Important factors in consumer spending these days are low mortgage rates, solid home values and a refinancing boom that has left people with extra cash. Rates on benchmark 30-year mortgages fell to a record low of 5.21 percent this week, the mortgage company Freddie Mac reported Thursday.

Those forces are helping to offset the fallout from a sluggish job market. The unemployment rate was at a nine-year high of 6.1 percent in May.

A second government report Thursday said new applications for unemployment benefits last week dropped by a seasonally adjusted 17,000 to 430,000. The Labor Department said that even with the decline, claims have remained above 400,000 — a level associated with a lackluster job market — for 17 straight weeks.

The number of workers who continue to draw jobless benefits rose by 120,000 to a 20-year high of 3.8 million for the work week ending May 31, the most recent period for which that information is available.
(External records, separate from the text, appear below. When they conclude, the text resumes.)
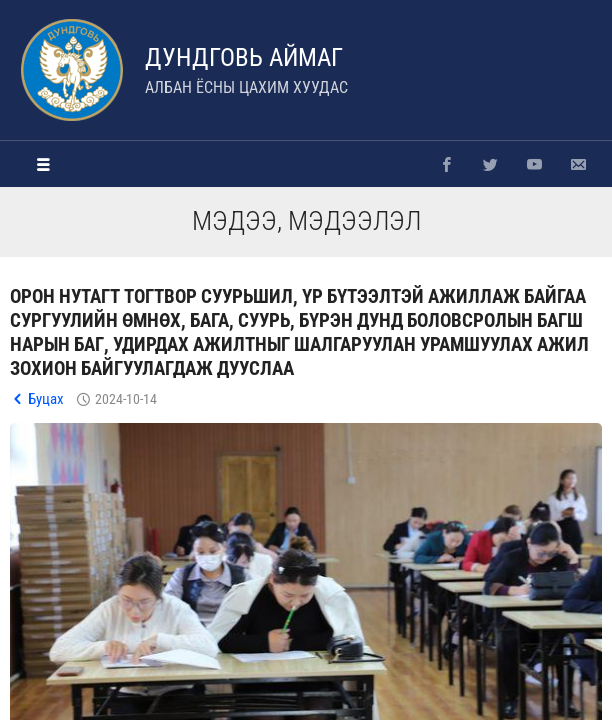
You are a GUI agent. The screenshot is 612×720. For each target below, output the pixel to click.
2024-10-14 (126, 399)
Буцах (46, 399)
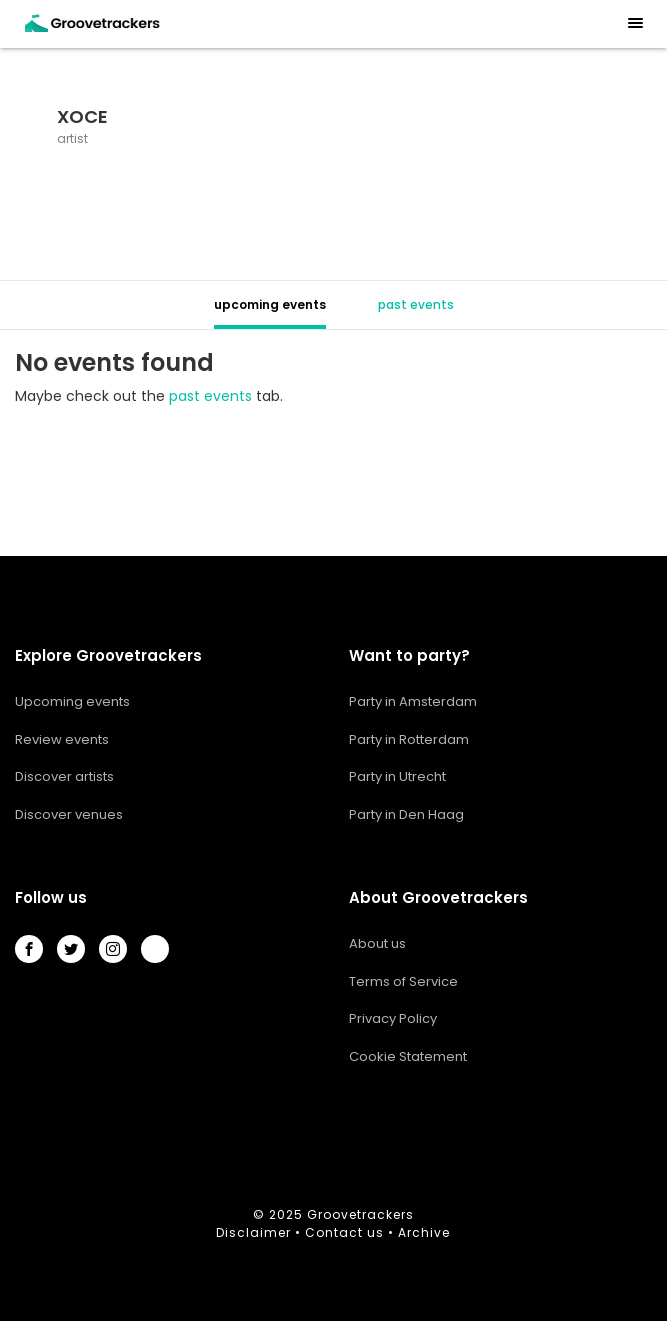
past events (416, 304)
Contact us (344, 1232)
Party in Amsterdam (413, 701)
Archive (424, 1232)
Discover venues (69, 814)
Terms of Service (403, 981)
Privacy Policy (393, 1018)
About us (377, 943)
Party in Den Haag (406, 814)
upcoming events (270, 304)
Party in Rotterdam (409, 739)
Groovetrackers (360, 1214)
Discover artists (64, 776)
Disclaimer (253, 1232)
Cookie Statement (408, 1056)
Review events (62, 739)
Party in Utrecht (397, 776)
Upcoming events (72, 701)
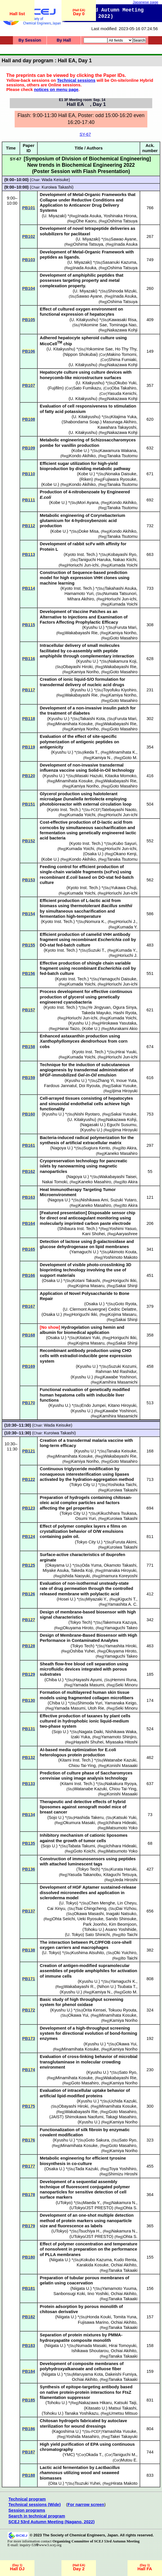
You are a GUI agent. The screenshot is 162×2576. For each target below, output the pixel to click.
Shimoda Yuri (89, 1703)
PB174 (28, 2069)
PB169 (28, 1366)
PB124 (28, 1536)
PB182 (28, 2317)
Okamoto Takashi (120, 1565)
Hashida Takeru (89, 1817)
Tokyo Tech (80, 1622)
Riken (86, 479)
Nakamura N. (123, 2202)
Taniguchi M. (124, 2454)
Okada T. (94, 2454)
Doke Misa (89, 531)
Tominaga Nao (122, 325)
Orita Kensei (94, 2010)
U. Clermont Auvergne (85, 1309)
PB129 (28, 1674)
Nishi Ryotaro (87, 1114)
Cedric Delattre (122, 1309)
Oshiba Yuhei (82, 1651)
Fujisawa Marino (93, 2322)
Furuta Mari (125, 627)
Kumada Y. (127, 927)
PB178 (28, 2194)
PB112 (28, 525)
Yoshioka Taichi (121, 1484)
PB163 (28, 1197)
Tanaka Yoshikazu (81, 2413)
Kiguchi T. (127, 1599)
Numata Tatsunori (119, 593)
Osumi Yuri (85, 1518)
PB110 (28, 474)
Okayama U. (58, 1565)
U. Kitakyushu (84, 319)
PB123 (28, 1508)
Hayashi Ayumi (88, 1679)
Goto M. (129, 757)
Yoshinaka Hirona (119, 216)
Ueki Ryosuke (90, 1919)
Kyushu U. (93, 627)
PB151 (28, 804)
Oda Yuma (91, 1565)
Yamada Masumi (88, 1685)
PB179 (28, 2226)
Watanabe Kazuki (119, 1760)
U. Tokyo (68, 1903)
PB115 (28, 624)
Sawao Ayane (123, 239)
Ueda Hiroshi (125, 1879)
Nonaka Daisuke (120, 474)
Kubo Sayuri (124, 843)
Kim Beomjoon (122, 1924)
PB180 (28, 2257)
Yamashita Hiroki (120, 1646)
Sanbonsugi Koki (69, 2293)
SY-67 (85, 134)
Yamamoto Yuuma (119, 2288)
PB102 (28, 236)
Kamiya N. (101, 757)
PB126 (28, 1594)
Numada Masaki (91, 2345)
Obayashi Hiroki (77, 666)
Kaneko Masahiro (121, 1153)
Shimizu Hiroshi (123, 2174)
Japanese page (145, 2)
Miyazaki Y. (96, 1599)
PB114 (28, 588)
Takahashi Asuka (120, 588)
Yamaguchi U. (84, 1252)
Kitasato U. (95, 2408)
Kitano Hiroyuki (122, 1405)
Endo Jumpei (93, 1405)
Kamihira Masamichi (119, 1382)
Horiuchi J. (126, 921)
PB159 (28, 1077)
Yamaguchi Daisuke (117, 979)
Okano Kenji (124, 853)
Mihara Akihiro (81, 599)
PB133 (28, 1783)
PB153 (28, 880)
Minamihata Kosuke (74, 723)
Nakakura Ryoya (120, 1783)
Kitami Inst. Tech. (76, 1760)
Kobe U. (80, 450)
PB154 (28, 913)
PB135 (28, 1843)
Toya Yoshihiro (122, 2168)
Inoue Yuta (126, 1080)
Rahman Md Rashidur (116, 1371)
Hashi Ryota (124, 1012)
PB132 (28, 1757)
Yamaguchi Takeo (120, 1627)
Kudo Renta (125, 2259)
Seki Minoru (126, 1685)
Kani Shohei (93, 1233)
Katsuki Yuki (124, 1817)
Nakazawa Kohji (122, 330)
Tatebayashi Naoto (118, 809)
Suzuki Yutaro (123, 1200)
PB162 (28, 1171)
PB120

The Federal Reserve has kept an important short-term interest rate at a 41-year low of 1.25 percent with the hope of motivating consumers and businesses to spend and invest more. Economists expect the Fed to reduce that rate by at least one-quarter of a percentage point at its meeting June 24-25.

A rate cut and the fresh round of tax cuts signed into law by President Bush last month should energize the economy, analysts said.

Also Thursday, the Commerce Department reported that businesses' inventories of unsold goods nudged up 0.1 percent in April as sales slid 1.5 percent.

While consumers have been doing their part to carry the economy, businesses have not. Businesses have been wary of making big investments in capital spending and in hiring.

In the retail report, sales of automobiles dipped 0.2 percent in May, despite free-financing offers and other generous incentives. That came after a 1.7 percent increase in April.

When both sales of autos and gasoline are removed from the picture, retail sales rose a brisk 0.6 percent in May.

Sales at furniture stores jumped 1.1 percent in May, compared with a 0.5 percent increase the month before. At electronics and appliance stores, sales increased 2.9 percent, up from April's 0.8 percent gain.

Clothing store sales rose 1 percent, compared with a 1.8 percent decline in April. At department stores, sales rose 0.7 percent in May, compared with a 1.2 percent drop the month before.

Sales at bars and restaurants increased 1.4 percent in May, an improvement from April's 0.4 percent drop.